*>competing with Google was borderline impossible a decade ago. But in 2024, we ...

arnaudsm · 2024-11-12T16:19:09 1731428349

I was talking about text-only, filtered and deduped content.

Most of Google's 100PB is picture and video. Filtering the spam and deduping the content helped Google reduce the ~50B page index in 2012 to ~<10B today.

the-rc · 2024-11-12T21:40:38 1731447638

Where are these figures coming from?

Larrikin · 2024-11-13T05:37:42 1731476262

But what if I don't want to search Reddit, stack overflow, and blogs from the early 2000s and all the content you just threw away as irrelevant actually contains information I am looking for. There is an entire working generation that never heard a modem sound and has never even made a consideration for making sure their content is accessible in plaintext.
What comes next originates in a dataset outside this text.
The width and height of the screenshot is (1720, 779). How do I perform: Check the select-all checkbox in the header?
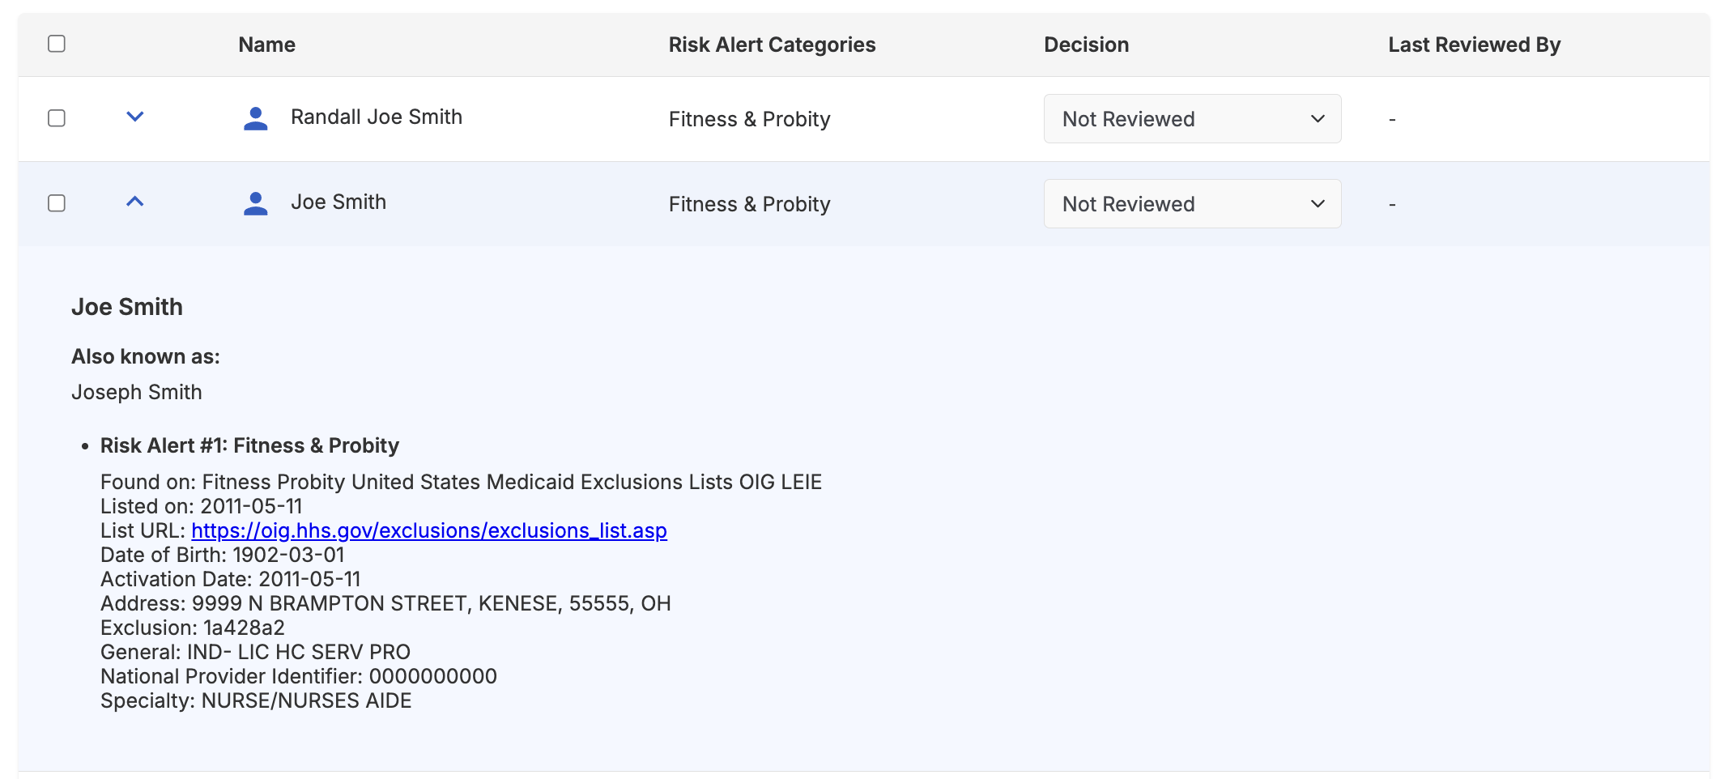[x=57, y=44]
I'm sure all the LLM providers are already considering this, but there's so much important information that is locked away in videos and pictures that isn't even obvious from a transcript or description.
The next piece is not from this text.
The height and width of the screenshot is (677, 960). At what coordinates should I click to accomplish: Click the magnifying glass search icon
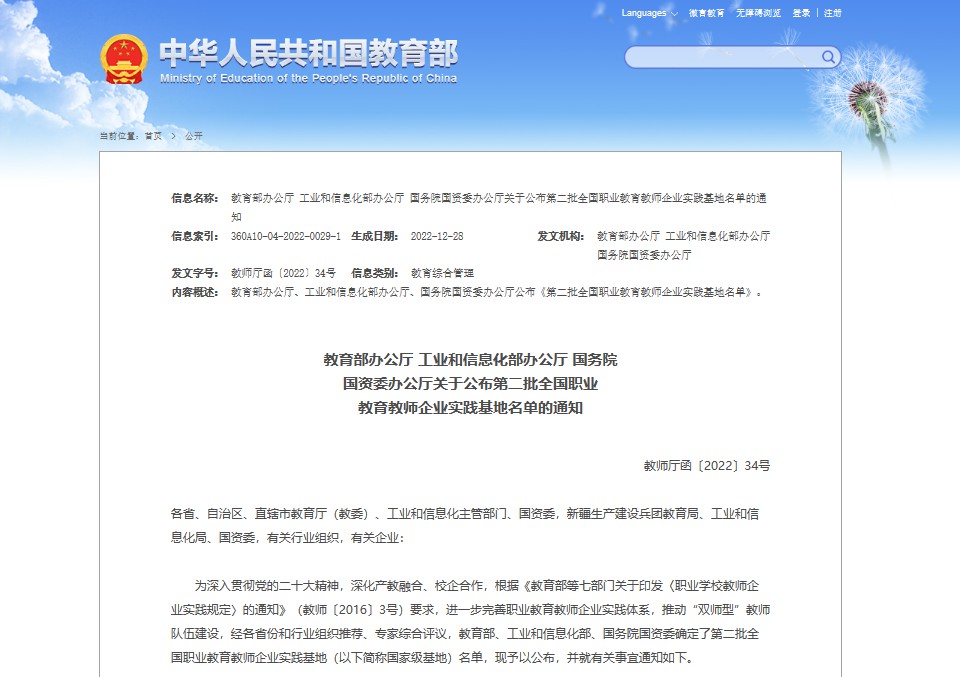[x=828, y=57]
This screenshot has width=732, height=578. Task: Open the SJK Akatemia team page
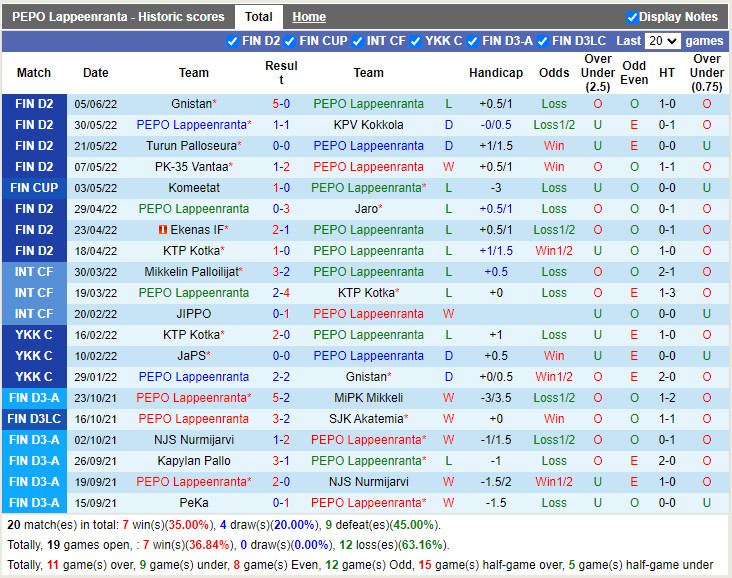tap(365, 419)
graemep · 2024-11-13T08:53:02 1731487982

There is still large opportunity. Most of my searches are for plain text information.

> But what if I don't want to search Reddit, stack overflow, and blogs from the early 2000s

That is a strawman. There are huge numbers of websites (including authoritative ones like governments and universities) and a lot of content.
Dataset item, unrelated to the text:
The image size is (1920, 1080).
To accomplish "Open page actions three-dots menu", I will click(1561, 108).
> There is an entire working generation that never heard a modem sound and has never even made a consideration for making sure their content is accessible in plaintext.

If they want video they will do the same as everyone else and search Youtube. Different niche.

> I'm sure all the LLM providers are already considering this, but there's so much important information that is locked away in videos and pictures that isn't even obvious from a transcript or description.

That is true, but if you are getting bad search results (and the market for other search engines are people who are not happy with Google and Bing results) that does not help much are you are not seeing the information you want anyway.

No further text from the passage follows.